Then I have a sub-question :
Supposed I have 3600 materialised views say 600 mat views from 6 main table. (A,B,C,D,E,F are repetead 600 times with some differences)
Is it faster to :
1) parallel refresh  600 time A, then 600 time B etc,
OR
2) parallel refresh  600 time A,B,C,D,E,F

I guess 1) is faster because they are 600 access to same table loaded in memory ? But do parallel access to the same table implies concurency
 and bad performance ?

Thanks

Nicolas PARIS


2014-04-07 12:29 GMT+02:00 Graeme B. Bell <grb@skogoglandskap.no>:
On 04 Apr 2014, at 18:29, Nicolas Paris <niparisco@gmail.com> wrote:

> Hello,
>
> My question is about multiprocess and materialized View.
> http://www.postgresql.org/docs/9.3/static/sql-creatematerializedview.html
> I (will) have something like 3600 materialised views, and I would like to know the way to refresh them in a multithread way
> (anderstand 8 cpu cores -> 8 refresh process  in the same time)

Hi Nick,

out of DB solution:

1. Produce a text file which contains the 3600 refresh commands you want to run in parallel. You can do that with select and format() if you don't have a list already.

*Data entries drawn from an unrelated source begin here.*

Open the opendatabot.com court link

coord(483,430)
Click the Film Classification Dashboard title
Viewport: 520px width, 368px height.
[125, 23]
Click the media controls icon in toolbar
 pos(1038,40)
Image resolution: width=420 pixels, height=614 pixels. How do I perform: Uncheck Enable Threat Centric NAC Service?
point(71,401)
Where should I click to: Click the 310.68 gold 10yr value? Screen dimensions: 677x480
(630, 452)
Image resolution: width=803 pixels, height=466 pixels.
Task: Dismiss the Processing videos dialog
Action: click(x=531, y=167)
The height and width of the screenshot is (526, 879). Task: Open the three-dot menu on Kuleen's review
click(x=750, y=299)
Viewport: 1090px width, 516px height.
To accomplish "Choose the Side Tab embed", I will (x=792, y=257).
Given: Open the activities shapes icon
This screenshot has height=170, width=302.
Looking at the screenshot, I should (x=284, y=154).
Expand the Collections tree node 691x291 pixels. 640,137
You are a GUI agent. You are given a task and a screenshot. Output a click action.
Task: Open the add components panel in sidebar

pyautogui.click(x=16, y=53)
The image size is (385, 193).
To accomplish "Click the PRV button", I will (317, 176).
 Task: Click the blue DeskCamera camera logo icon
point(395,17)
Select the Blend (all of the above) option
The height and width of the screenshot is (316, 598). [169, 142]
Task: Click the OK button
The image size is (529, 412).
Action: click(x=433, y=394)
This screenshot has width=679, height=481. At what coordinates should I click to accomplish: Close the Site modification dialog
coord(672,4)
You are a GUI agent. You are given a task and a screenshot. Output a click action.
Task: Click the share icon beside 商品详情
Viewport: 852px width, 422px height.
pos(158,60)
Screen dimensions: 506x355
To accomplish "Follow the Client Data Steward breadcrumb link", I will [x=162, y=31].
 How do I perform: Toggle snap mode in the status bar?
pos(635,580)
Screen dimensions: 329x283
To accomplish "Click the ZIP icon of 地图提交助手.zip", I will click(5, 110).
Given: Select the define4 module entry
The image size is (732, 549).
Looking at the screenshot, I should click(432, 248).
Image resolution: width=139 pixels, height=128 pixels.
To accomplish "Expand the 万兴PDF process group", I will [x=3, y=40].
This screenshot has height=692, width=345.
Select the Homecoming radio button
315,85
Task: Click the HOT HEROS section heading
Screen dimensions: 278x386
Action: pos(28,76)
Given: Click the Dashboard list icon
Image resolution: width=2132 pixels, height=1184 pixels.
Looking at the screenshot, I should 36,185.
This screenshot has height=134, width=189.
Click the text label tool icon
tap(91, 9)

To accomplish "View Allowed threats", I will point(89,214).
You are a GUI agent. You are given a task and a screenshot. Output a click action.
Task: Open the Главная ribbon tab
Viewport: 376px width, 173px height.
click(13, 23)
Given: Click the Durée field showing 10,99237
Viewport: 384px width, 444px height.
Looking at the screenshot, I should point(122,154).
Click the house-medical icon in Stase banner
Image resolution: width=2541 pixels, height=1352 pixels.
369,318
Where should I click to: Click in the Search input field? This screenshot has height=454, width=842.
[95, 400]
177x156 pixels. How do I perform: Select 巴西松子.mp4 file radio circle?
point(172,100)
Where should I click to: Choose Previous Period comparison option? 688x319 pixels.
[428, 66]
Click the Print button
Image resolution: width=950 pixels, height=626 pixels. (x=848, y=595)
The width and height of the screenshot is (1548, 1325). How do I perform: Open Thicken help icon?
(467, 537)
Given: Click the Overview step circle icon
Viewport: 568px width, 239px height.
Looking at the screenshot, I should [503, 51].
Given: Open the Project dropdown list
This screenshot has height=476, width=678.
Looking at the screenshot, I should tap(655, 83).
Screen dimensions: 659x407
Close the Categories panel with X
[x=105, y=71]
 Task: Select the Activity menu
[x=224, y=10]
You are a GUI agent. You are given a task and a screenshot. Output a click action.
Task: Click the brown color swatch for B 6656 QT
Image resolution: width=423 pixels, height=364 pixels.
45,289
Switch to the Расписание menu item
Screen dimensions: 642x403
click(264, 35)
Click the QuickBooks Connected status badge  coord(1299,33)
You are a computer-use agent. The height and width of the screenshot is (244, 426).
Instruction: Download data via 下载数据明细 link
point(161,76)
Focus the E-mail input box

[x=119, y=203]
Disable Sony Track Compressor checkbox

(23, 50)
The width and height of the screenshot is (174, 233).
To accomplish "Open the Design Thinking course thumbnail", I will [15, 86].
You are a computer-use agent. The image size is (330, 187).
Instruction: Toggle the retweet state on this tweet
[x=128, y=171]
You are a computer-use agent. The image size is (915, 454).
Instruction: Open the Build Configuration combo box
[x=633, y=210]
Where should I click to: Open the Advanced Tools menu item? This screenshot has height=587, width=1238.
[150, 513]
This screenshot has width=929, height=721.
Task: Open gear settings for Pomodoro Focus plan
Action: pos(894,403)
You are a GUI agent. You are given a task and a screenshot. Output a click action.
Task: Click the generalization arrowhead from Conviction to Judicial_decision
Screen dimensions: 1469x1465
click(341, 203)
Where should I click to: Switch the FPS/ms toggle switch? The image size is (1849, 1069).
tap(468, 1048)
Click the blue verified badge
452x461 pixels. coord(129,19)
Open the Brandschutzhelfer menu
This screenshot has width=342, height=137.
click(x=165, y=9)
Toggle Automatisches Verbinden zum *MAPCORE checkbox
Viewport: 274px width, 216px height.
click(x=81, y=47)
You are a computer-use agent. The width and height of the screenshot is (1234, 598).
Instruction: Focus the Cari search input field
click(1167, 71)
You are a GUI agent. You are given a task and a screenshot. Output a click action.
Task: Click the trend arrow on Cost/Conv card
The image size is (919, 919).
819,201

2. I'm going to simulate your 3600 'refresh' commands here with some select and sleep statements that finish at unknown times.

(In BASH):
  for i in {1..3600} ; do echo "echo \"select pg_sleep(1+random()::int*10); select $i\" | psql mydb" ; done > 3600commands

3. Install Gnu Parallel     and type:

parallel < 3600commands

4. Parallel will automatically work out the appropriate number of cores/threads for your CPUs, or you can control it manually with -j.
It will also give you a live progress report if you use --progress.
e.g. this command balances 8 jobs at a time, prints a dynamic progress report and dumps stdout to /dev/null

parallel -j 8 --progress  < 3600commands > /dev/null

5. If you want to make debugging easier use the parameter --tag to tag output for each command.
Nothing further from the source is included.